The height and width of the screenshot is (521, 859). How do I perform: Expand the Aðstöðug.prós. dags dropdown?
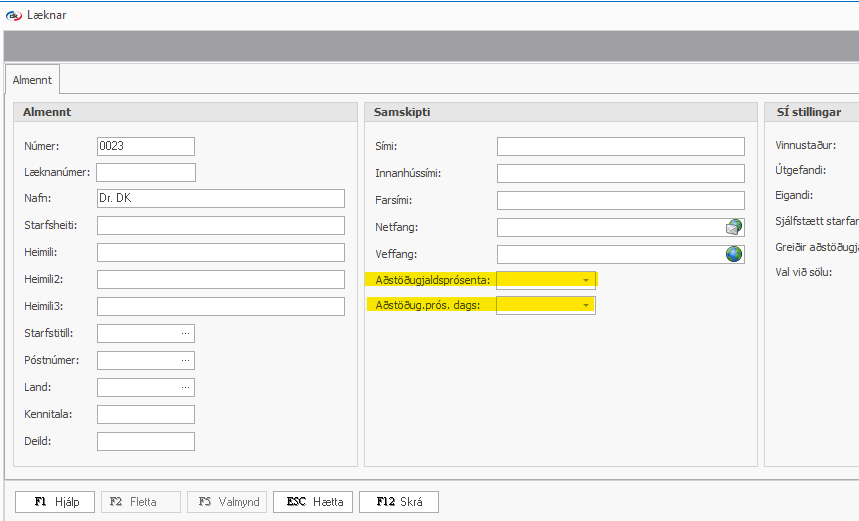pyautogui.click(x=586, y=306)
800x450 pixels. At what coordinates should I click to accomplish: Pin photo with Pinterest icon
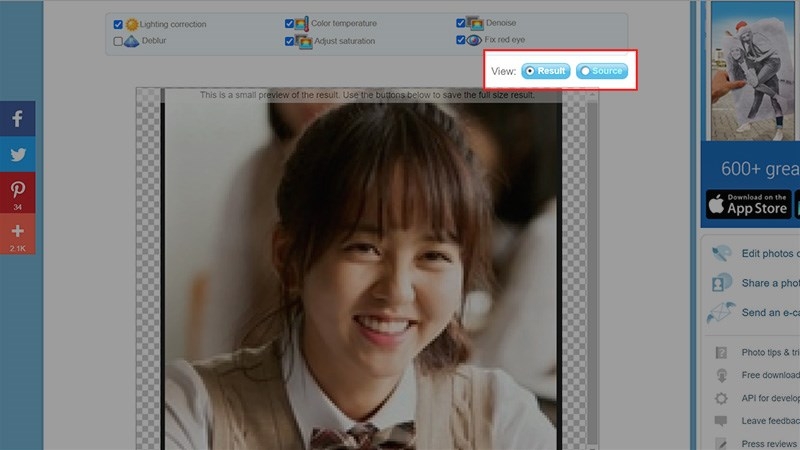(x=17, y=192)
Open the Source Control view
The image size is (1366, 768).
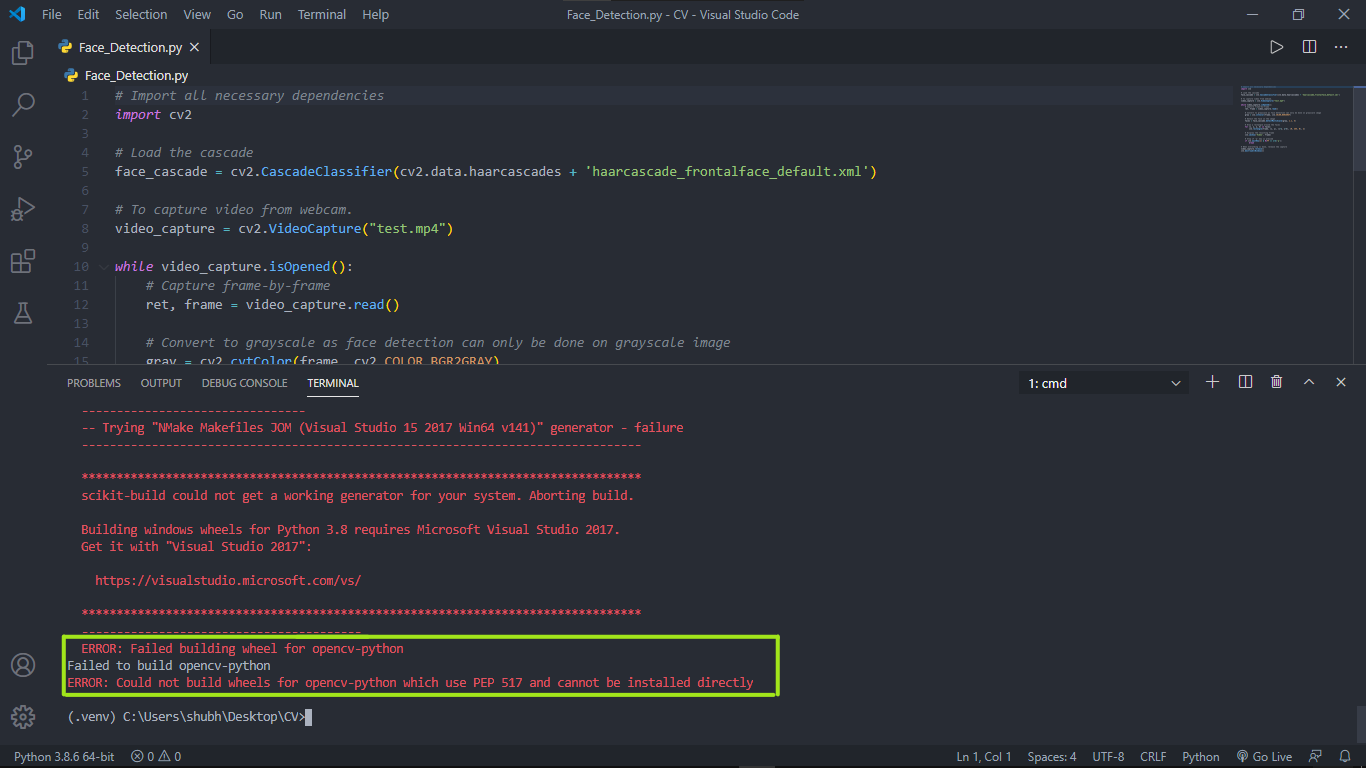click(x=22, y=156)
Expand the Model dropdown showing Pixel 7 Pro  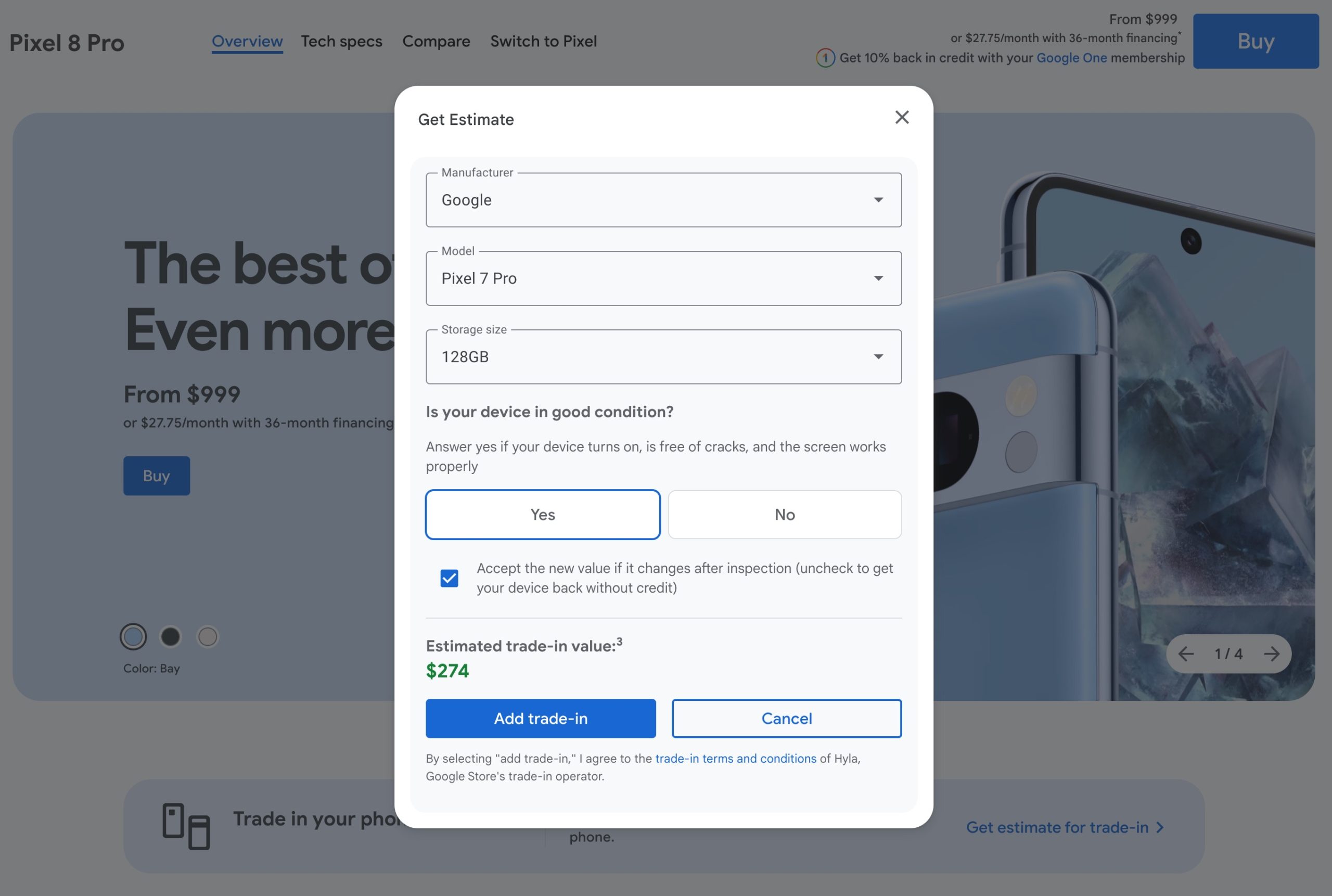[x=663, y=278]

WORK ITEM:
Only the lines from the first line of the listing above through the line with "Open the Source Control view" should be set down, exactly and without pictures.

TASK OUTPUT:
The height and width of the screenshot is (521, 859). How do I perform: Expand the Aðstöðug.prós. dags dropdown?
pyautogui.click(x=586, y=306)
800x450 pixels. At what coordinates should I click to accomplish: Pin photo with Pinterest icon
(x=17, y=192)
Open the Source Control view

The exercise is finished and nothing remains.